━━━━━ THE RECORDS ━━━━━

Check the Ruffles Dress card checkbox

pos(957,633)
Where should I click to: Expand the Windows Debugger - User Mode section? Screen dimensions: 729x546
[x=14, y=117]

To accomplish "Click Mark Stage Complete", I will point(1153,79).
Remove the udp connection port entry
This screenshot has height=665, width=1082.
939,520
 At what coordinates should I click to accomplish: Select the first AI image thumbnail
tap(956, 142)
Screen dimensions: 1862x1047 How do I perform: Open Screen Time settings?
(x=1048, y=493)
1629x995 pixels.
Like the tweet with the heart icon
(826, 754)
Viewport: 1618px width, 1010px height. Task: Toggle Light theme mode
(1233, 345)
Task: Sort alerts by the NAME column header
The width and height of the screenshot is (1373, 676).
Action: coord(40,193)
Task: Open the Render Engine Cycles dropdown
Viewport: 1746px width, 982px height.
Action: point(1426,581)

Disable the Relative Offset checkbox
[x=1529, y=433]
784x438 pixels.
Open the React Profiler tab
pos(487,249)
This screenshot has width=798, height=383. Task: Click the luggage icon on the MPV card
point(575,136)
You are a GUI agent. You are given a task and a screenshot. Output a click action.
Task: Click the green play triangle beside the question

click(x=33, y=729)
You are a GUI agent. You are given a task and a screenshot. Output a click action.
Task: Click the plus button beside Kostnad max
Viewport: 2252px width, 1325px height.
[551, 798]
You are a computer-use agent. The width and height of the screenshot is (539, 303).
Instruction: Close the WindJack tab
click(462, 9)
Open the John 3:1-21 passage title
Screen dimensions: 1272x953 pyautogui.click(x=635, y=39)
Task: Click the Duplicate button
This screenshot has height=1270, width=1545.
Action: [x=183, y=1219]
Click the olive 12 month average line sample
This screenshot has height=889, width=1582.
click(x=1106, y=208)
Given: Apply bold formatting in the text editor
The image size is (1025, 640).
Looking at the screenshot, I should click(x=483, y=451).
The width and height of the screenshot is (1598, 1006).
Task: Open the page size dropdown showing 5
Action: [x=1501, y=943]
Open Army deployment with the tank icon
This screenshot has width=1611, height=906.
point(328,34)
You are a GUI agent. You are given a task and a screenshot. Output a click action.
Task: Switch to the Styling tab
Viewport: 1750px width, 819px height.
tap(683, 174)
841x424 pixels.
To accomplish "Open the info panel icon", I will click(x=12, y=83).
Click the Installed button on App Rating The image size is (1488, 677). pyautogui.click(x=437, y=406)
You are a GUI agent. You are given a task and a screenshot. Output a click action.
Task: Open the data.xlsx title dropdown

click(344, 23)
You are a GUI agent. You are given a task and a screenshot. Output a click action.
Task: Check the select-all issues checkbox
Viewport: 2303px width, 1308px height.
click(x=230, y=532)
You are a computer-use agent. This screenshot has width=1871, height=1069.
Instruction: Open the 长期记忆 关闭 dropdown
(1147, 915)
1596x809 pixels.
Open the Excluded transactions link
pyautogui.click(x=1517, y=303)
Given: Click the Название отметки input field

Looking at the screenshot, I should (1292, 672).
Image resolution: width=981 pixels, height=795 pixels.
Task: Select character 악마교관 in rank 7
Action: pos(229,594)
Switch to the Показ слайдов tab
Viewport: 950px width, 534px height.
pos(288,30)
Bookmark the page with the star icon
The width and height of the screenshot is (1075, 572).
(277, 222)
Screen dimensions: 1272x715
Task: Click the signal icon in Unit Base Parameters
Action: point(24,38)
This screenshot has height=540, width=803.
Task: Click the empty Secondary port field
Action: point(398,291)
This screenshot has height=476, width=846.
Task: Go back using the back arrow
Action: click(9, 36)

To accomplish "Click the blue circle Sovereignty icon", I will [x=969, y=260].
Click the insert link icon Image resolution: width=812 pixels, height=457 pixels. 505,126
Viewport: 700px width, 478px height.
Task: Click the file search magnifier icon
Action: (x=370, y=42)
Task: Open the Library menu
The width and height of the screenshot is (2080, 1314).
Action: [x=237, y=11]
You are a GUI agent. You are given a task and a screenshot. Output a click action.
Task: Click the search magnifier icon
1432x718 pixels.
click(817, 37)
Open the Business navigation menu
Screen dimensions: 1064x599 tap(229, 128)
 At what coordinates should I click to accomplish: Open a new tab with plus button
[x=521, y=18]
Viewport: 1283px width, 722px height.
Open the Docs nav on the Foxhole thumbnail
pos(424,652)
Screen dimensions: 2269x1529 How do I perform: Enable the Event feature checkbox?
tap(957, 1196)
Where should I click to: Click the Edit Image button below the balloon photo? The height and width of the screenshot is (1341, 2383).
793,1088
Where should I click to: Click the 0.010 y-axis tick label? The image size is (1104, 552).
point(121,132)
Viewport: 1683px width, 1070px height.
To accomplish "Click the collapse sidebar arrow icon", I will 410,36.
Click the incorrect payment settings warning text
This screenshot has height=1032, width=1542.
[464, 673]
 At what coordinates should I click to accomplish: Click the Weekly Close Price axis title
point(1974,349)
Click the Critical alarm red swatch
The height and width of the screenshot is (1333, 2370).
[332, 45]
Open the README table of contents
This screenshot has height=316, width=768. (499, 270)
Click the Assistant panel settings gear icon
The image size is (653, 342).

━━━━━

**THE PROBLEM**
Could you set down every record exactly as given?

**EXERCISE OUTPUT**
Check the Ruffles Dress card checkbox

pos(957,633)
Where should I click to: Expand the Windows Debugger - User Mode section? Screen dimensions: 729x546
[x=14, y=117]

To accomplish "Click Mark Stage Complete", I will point(1153,79).
Remove the udp connection port entry
This screenshot has height=665, width=1082.
939,520
 At what coordinates should I click to accomplish: Select the first AI image thumbnail
tap(956, 142)
Screen dimensions: 1862x1047 How do I perform: Open Screen Time settings?
(x=1048, y=493)
1629x995 pixels.
Like the tweet with the heart icon
(826, 754)
Viewport: 1618px width, 1010px height. Task: Toggle Light theme mode
(1233, 345)
Task: Sort alerts by the NAME column header
The width and height of the screenshot is (1373, 676).
Action: coord(40,193)
Task: Open the Render Engine Cycles dropdown
Viewport: 1746px width, 982px height.
Action: point(1426,581)

Disable the Relative Offset checkbox
[x=1529, y=433]
784x438 pixels.
Open the React Profiler tab
pos(487,249)
This screenshot has width=798, height=383. Task: Click the luggage icon on the MPV card
point(575,136)
You are a GUI agent. You are given a task and a screenshot. Output a click action.
Task: Click the green play triangle beside the question

click(x=33, y=729)
You are a GUI agent. You are given a task and a screenshot. Output a click action.
Task: Click the plus button beside Kostnad max
Viewport: 2252px width, 1325px height.
[551, 798]
You are a computer-use agent. The width and height of the screenshot is (539, 303).
Instruction: Close the WindJack tab
click(462, 9)
Open the John 3:1-21 passage title
Screen dimensions: 1272x953 pyautogui.click(x=635, y=39)
Task: Click the Duplicate button
This screenshot has height=1270, width=1545.
Action: [x=183, y=1219]
Click the olive 12 month average line sample
This screenshot has height=889, width=1582.
click(x=1106, y=208)
Given: Apply bold formatting in the text editor
The image size is (1025, 640).
Looking at the screenshot, I should click(x=483, y=451).
The width and height of the screenshot is (1598, 1006).
Task: Open the page size dropdown showing 5
Action: [x=1501, y=943]
Open Army deployment with the tank icon
This screenshot has width=1611, height=906.
point(328,34)
You are a GUI agent. You are given a task and a screenshot. Output a click action.
Task: Switch to the Styling tab
Viewport: 1750px width, 819px height.
tap(683, 174)
841x424 pixels.
To accomplish "Open the info panel icon", I will click(x=12, y=83).
Click the Installed button on App Rating The image size is (1488, 677). pyautogui.click(x=437, y=406)
You are a GUI agent. You are given a task and a screenshot. Output a click action.
Task: Open the data.xlsx title dropdown

click(344, 23)
You are a GUI agent. You are given a task and a screenshot. Output a click action.
Task: Check the select-all issues checkbox
Viewport: 2303px width, 1308px height.
click(x=230, y=532)
You are a computer-use agent. This screenshot has width=1871, height=1069.
Instruction: Open the 长期记忆 关闭 dropdown
(1147, 915)
1596x809 pixels.
Open the Excluded transactions link
pyautogui.click(x=1517, y=303)
Given: Click the Название отметки input field

Looking at the screenshot, I should (1292, 672).
Image resolution: width=981 pixels, height=795 pixels.
Task: Select character 악마교관 in rank 7
Action: pos(229,594)
Switch to the Показ слайдов tab
Viewport: 950px width, 534px height.
pos(288,30)
Bookmark the page with the star icon
The width and height of the screenshot is (1075, 572).
(277, 222)
Screen dimensions: 1272x715
Task: Click the signal icon in Unit Base Parameters
Action: point(24,38)
This screenshot has height=540, width=803.
Task: Click the empty Secondary port field
Action: point(398,291)
This screenshot has height=476, width=846.
Task: Go back using the back arrow
Action: click(9, 36)

To accomplish "Click the blue circle Sovereignty icon", I will [x=969, y=260].
Click the insert link icon Image resolution: width=812 pixels, height=457 pixels. 505,126
Viewport: 700px width, 478px height.
Task: Click the file search magnifier icon
Action: (x=370, y=42)
Task: Open the Library menu
The width and height of the screenshot is (2080, 1314).
Action: [x=237, y=11]
You are a GUI agent. You are given a task and a screenshot. Output a click action.
Task: Click the search magnifier icon
1432x718 pixels.
click(817, 37)
Open the Business navigation menu
Screen dimensions: 1064x599 tap(229, 128)
 At what coordinates should I click to accomplish: Open a new tab with plus button
[x=521, y=18]
Viewport: 1283px width, 722px height.
Open the Docs nav on the Foxhole thumbnail
pos(424,652)
Screen dimensions: 2269x1529 How do I perform: Enable the Event feature checkbox?
tap(957, 1196)
Where should I click to: Click the Edit Image button below the balloon photo? The height and width of the screenshot is (1341, 2383).
793,1088
Where should I click to: Click the 0.010 y-axis tick label? The image size is (1104, 552).
point(121,132)
Viewport: 1683px width, 1070px height.
To accomplish "Click the collapse sidebar arrow icon", I will 410,36.
Click the incorrect payment settings warning text
This screenshot has height=1032, width=1542.
[464, 673]
 At what coordinates should I click to accomplish: Click the Weekly Close Price axis title
point(1974,349)
Click the Critical alarm red swatch
The height and width of the screenshot is (1333, 2370).
[332, 45]
Open the README table of contents
This screenshot has height=316, width=768. (499, 270)
Click the Assistant panel settings gear icon
The image size is (653, 342).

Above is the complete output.